Квинт Калабр так же, как и Виргилий, заставляет Лаокоона обнаружить подозрение против деревянного коня; и только гнев Минервы, который он навлекает на себя за это, описывается у Калабра по-другому. Земля содрогается под троянцем в то время, как он выражает свои сомнения; страх и трепет овладевают им; жгучая боль поражает его глаза; мозг его горит, и он теряет разум и зрение. Но когда, уже ослепнув, он все-таки настойчиво советует сжечь деревянного коня, Минерва посылает двух страшных драконов, которые схватывают только детей Лаокоона. Напрасно простирают они к отцу свои руки; несчастный слепец не в силах помочь им; змеи, удавив их, уползают. Самому Лаокоону они не причиняют никакого вреда. Относительно того, что такое изложение не принадлежит одному только Квинту, а, вероятно, было общепринятым, свидетельствует одно место у Ликофрона, где эти змеи носят прозвище пожирателей детей.

Но если подобное изложение было общепринятым у греков, то трудно представить себе, чтобы греческие художники осмелились от него отступить, и еще менее вероятно, чтобы они уклонились от него именно так, как это сделал римский поэт. Для объяснения этого придется разве допустить, что они были знакомы с этим последним или даже получили заказ работать именно по его плану. На этом положении нужно было бы, по-моему, и настаивать, желая защищать мнение Марлиани и Монфокона. Виргилий был первым и единственным поэтом, у которого змеи умерщвляют отца вместе с детьми; скульпторы сделали то же самое, хотя они, как греки, не должны были этого делать; следовательно, весьма правдоподобно, что они сделали это по примеру Виргилия.

Я очень хорошо чувствую, как далеко это предположение от исторической достоверности. Но так как в дальнейшем я и не делаю из него никаких исторических выводов, то думаю по крайней мере, что это мнение можно оставить как гипотезу, которая послужит критику основой для его соображений. Итак, доказано или не доказано, что ваятели подражали Виргилиеву описанию, я просто принимаю это за истину, чтобы рассмотреть, как именно подражали они ему.

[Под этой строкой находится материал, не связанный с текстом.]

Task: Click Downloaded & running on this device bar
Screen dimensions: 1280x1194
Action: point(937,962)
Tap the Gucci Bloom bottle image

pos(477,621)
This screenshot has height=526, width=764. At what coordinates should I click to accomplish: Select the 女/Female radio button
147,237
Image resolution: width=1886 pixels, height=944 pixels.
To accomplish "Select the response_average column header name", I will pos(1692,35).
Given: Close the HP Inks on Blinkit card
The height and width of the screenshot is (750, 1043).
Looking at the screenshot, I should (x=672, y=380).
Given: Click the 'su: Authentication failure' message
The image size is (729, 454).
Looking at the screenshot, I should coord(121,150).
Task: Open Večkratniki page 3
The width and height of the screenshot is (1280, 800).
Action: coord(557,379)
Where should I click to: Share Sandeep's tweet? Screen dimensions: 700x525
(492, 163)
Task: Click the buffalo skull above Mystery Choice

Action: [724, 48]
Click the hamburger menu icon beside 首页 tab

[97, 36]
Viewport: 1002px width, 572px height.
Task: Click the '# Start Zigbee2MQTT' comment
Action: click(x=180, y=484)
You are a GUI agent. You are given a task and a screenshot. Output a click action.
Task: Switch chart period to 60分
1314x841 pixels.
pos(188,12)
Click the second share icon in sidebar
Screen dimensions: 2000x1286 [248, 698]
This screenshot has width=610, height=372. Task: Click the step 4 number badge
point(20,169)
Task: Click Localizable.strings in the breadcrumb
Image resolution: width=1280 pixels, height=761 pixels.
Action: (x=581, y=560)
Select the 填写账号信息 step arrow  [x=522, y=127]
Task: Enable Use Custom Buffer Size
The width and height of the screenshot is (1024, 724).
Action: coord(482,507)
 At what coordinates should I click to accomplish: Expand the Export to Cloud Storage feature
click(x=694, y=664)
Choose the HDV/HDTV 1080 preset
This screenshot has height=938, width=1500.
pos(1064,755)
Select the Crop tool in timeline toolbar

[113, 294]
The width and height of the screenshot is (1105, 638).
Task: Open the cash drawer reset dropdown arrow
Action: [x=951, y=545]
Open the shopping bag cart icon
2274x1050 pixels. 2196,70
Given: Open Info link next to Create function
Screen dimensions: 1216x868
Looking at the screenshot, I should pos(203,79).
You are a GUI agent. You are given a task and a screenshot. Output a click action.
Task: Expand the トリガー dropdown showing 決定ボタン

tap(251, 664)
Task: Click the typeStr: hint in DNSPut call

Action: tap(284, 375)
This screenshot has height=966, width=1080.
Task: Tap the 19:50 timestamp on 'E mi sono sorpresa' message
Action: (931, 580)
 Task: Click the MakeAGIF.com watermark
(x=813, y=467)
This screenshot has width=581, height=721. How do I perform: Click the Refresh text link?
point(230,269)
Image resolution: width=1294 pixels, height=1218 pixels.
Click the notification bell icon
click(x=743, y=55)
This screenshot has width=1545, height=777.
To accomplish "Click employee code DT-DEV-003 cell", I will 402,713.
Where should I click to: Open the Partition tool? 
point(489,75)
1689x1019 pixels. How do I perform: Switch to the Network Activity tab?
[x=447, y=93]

О крике я уже говорил подробно;

может быть, дальнейшее сравнение приведет меня к не менее поучительным соображениям.

Мысль связать в одну группу отца вместе с детьми при посредстве ужасных змей есть, без сомнения, счастливая мысль, свидетельствующая о далеко необычной художественной фантазии. Кому принадлежит она? Поэту или художникам? Монфокон не видит ее у поэта, но я полагаю, что он читал его не совсем внимательно.

А змеи уверенным бегом

К Лаокоону спешат, прежде всего малолетних

Двух его сыновей ухватили и, сжавши в змеиных

Тесных объятьях своих, пожирают злосчастных подростков,

Вслед же за этим к отцу, на помощь спешившему с братом,

Бросились обе и вмиг, свои исполинские кольца

Дважды вкруг стана обвив и дважды чешуйчатым телом

Шею стянув, над жрецом вздымают высокие выи.